Prefácio do Livro "Trilhos"

Saul Martins ( Professor, Escritor, Doutor em Ciências Sociais)

15/03/2002

No que se refere à forma, prefiro a poesia clássica. Mas leio com prazer e até me emociono quando o poema, ainda que moderno, possua bom conteúdo. É o caso da poesia de Euna Britto de Oliveira, misto de pensamentos elevados e lembranças amenas, por vezes tristes. A poetisa não foge à regra, pois ninguém é só feliz no mundo o tempo todo. Ela expressa muito bem o contraditório quando revela em verso:
Há momentos que viver é mais difícil que morrer. Sim, concordo.
Em outros passos de sua excelente obra, chamaram-nos a atenção as quatro estrofes a seguir:

...olhos que não viram a morte,
Mas vão ver.

Minha mãe?
escapuliu,
Virou lembrança, alçou vôo...

→ **Material fornecido**:
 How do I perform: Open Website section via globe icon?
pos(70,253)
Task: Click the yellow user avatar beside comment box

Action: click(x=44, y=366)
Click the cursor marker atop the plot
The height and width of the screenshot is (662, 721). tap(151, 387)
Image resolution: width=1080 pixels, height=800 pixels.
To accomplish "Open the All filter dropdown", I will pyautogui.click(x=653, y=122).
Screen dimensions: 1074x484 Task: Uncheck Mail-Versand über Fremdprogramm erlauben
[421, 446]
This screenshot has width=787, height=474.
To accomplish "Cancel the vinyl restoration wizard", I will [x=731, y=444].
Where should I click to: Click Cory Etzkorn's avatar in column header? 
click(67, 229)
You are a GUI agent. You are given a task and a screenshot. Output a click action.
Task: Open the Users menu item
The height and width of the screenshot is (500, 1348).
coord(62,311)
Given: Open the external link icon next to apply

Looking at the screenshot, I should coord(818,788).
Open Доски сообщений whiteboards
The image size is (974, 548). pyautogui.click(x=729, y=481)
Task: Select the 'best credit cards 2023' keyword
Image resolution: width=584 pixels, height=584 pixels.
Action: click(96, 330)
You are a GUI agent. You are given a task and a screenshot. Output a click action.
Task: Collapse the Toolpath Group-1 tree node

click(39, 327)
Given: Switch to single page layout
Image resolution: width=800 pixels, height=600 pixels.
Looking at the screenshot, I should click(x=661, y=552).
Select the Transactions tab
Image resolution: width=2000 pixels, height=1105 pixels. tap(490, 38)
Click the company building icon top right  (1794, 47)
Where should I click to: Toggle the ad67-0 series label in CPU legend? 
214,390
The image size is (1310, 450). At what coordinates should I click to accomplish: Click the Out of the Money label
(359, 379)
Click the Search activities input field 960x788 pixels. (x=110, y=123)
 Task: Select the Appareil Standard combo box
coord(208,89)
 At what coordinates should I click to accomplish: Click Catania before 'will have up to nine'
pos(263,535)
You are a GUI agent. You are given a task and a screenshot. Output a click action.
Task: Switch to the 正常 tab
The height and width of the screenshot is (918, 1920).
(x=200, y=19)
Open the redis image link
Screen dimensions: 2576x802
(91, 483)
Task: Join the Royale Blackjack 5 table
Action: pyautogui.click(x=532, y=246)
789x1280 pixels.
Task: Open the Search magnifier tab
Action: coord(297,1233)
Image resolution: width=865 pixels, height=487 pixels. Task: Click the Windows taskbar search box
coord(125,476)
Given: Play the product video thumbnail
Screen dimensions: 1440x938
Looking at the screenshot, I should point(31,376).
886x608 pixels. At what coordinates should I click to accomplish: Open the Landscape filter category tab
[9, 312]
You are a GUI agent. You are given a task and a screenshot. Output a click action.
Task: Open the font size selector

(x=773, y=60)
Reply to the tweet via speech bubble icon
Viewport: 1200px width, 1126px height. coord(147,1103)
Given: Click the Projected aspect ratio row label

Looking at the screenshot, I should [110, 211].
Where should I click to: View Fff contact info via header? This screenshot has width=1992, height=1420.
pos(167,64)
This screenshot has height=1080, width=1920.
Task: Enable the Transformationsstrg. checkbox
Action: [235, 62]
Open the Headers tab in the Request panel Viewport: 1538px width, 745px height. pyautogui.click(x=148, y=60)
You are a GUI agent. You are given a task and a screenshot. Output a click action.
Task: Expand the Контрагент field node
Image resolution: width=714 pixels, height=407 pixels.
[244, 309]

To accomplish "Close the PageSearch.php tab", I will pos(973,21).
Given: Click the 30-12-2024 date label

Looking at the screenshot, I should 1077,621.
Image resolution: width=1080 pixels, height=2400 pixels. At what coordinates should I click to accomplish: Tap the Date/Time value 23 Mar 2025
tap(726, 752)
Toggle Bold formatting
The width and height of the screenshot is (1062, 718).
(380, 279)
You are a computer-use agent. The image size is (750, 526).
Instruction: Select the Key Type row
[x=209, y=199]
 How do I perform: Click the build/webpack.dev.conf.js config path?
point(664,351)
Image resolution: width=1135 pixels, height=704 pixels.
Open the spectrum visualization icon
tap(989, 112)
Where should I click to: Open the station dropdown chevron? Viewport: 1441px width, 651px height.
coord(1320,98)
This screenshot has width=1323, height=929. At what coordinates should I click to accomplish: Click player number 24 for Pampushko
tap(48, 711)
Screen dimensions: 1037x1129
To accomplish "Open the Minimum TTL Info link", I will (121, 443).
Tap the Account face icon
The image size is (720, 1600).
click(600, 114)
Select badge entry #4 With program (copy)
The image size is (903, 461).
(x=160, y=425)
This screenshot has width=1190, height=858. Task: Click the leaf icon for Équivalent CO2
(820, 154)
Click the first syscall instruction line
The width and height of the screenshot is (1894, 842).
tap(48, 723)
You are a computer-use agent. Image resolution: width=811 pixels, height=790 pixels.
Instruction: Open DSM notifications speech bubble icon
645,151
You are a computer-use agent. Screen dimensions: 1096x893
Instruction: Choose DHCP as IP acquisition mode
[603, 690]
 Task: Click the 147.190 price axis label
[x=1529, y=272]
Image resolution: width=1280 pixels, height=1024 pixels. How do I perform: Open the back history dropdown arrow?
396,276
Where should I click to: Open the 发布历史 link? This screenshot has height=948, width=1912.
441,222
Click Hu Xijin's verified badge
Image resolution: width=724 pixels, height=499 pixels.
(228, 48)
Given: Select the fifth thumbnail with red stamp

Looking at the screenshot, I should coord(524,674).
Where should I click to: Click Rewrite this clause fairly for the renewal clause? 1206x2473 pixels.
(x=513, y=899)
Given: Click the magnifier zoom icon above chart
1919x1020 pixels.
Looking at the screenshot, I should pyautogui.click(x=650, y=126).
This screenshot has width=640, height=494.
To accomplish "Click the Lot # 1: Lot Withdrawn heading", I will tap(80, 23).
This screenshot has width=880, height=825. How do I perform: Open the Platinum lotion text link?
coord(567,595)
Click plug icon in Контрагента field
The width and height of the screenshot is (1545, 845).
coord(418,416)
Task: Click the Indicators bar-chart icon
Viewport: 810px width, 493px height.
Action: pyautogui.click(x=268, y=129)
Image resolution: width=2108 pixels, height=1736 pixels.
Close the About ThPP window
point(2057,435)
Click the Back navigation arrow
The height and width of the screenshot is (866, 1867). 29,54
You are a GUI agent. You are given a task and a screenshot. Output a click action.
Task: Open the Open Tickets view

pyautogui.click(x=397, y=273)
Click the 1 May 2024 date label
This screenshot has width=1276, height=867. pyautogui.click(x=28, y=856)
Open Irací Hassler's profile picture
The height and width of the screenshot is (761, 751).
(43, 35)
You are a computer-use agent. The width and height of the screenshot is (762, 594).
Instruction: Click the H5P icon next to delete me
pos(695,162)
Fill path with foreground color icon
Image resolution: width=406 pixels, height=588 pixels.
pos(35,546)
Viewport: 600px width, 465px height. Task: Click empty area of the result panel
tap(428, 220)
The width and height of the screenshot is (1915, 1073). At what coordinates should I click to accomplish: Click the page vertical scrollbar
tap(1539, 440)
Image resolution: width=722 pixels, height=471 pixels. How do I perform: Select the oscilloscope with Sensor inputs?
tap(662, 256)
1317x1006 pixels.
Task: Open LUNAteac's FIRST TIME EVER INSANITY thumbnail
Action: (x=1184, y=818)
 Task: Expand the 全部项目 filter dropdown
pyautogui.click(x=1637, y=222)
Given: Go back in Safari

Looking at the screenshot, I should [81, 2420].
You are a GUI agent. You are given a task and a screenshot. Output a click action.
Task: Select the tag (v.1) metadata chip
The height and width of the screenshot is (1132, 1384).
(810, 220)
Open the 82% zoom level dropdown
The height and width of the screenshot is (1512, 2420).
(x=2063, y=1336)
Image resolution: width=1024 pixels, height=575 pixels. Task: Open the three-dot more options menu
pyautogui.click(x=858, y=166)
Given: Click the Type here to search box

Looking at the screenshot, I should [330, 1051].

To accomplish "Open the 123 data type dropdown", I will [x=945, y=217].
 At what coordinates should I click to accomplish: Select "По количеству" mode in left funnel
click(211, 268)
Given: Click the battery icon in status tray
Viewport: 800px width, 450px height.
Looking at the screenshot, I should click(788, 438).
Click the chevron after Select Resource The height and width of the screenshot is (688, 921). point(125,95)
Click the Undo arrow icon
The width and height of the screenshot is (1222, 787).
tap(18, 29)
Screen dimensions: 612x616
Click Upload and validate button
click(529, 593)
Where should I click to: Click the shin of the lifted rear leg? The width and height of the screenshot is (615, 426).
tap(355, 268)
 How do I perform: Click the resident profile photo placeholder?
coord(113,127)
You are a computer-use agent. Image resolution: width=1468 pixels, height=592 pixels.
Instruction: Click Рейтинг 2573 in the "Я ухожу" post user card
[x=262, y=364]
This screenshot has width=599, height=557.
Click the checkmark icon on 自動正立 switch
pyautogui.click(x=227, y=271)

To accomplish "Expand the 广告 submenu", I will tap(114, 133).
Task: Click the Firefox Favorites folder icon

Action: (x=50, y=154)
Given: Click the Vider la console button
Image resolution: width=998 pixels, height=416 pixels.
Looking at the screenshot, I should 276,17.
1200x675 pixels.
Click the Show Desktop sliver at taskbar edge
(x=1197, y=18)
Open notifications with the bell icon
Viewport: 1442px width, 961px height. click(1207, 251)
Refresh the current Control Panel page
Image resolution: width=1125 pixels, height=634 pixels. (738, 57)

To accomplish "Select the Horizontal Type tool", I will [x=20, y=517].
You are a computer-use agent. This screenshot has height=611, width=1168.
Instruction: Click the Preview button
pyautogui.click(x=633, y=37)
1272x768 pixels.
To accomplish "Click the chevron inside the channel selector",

→ **Tarefa proposta**: Por favor, diga qual forma de poesia Saul Martins afirma preferir no prefácio.

→ **Solução**: A poesia clássica.